Ascites (fluid build-up in the tummy)

Ascites (Fluid build-up in the tummy)

What is it?

Ascites (“ah-site-ease”) is a build-up of fluid in the tummy area. This fluid causes the abdomen to become swollen and bloated. This can cause pain or other symptoms, as pressure increases in the area and on the organs in your tummy. Fluid can build up over a few weeks or more suddenly – in a few days.

Ascites (Fluid build-up in the tummy)

Picture courtesy of CRUK / Wikimedia Commons

What causes it?

There is a fluid between the organs in your stomach and the wall of your abdomen (tummy), contained between 2 layers of tissue.
Sometimes the amount of fluid between the layers increases, which makes your tummy swell up. This can happen for a number of reasons with cancer. For example,

  • Cancer cells in the lining of the tummy cause the fluid to build up.
  • Cancer in the liver blocking the normal flow of the lymph system can lead to a build-up of fluid, as the lymphatic system normally removes excess fluid from the body.
  • Cancer cells blocking the lymphatic system, causing fluid to build up.

What are the symptoms?

  • Tummy feeling tight, or clothes feeling tighter
  • Bloating – for example, your tummy may look like a pregnant woman’s
  • Pain in your tummy or back
  • Reduced appetite
  • Indigestion
  • Constipation
  • Needing to pee often
  • Feeling breathless
  • Feeling tired or weak

What should I do if I have symptoms?

Tell your doctor if you have symptoms of ascites. They can do tests to find out the cause – for example, an ultrasound scan, blood test or taking a sample of fluid from your tummy using a needle.

How is it treated?

The doctor can remove the fluid with a long, hollow needle attached to a tube called a drain. You will have a local anaesthetic, so you shouldn’t feel any pain. The fluid will drain through the tube over a few hours or days, depending on the amount of fluid.

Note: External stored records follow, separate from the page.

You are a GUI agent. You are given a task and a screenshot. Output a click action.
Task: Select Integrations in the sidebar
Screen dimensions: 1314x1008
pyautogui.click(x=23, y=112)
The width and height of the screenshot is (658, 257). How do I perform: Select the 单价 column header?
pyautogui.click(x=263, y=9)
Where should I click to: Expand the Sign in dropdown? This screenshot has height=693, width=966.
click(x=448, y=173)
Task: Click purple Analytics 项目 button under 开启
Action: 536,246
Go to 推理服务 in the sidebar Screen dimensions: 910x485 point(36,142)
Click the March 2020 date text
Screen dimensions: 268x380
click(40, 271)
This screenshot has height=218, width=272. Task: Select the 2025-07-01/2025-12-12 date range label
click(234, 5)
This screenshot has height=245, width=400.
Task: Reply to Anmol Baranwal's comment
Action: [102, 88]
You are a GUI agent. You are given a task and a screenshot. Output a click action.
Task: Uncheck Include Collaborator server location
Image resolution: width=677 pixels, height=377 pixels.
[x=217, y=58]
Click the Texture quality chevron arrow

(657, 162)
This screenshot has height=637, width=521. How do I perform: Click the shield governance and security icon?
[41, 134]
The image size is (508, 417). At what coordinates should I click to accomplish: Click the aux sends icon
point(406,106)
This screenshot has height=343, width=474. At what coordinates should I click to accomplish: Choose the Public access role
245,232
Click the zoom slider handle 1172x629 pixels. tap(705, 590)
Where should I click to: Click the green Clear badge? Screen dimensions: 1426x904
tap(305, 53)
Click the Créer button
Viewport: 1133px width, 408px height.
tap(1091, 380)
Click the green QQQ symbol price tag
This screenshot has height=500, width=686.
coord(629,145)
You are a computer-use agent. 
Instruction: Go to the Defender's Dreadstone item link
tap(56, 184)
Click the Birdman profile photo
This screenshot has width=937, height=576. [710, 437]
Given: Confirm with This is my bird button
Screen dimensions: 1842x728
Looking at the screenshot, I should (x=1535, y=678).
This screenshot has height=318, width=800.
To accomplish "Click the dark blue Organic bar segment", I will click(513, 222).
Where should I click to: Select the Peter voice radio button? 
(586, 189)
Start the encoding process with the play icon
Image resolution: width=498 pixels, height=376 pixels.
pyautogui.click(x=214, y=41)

 Picture courtesy of CRUK / Wikimedia Commons

This will relieve the problem, but you may have to have another drain if the fluid comes back again. If the fluid keeps coming back, your doctor may suggest a catheter (a flexible tube).  This can be left in place to drain off the excess fluid, your medical team will show you how to look after this tube when at home and discuss any care that is needed.

You may also be given tablets (diuretics) to slow down the build-up of fluid.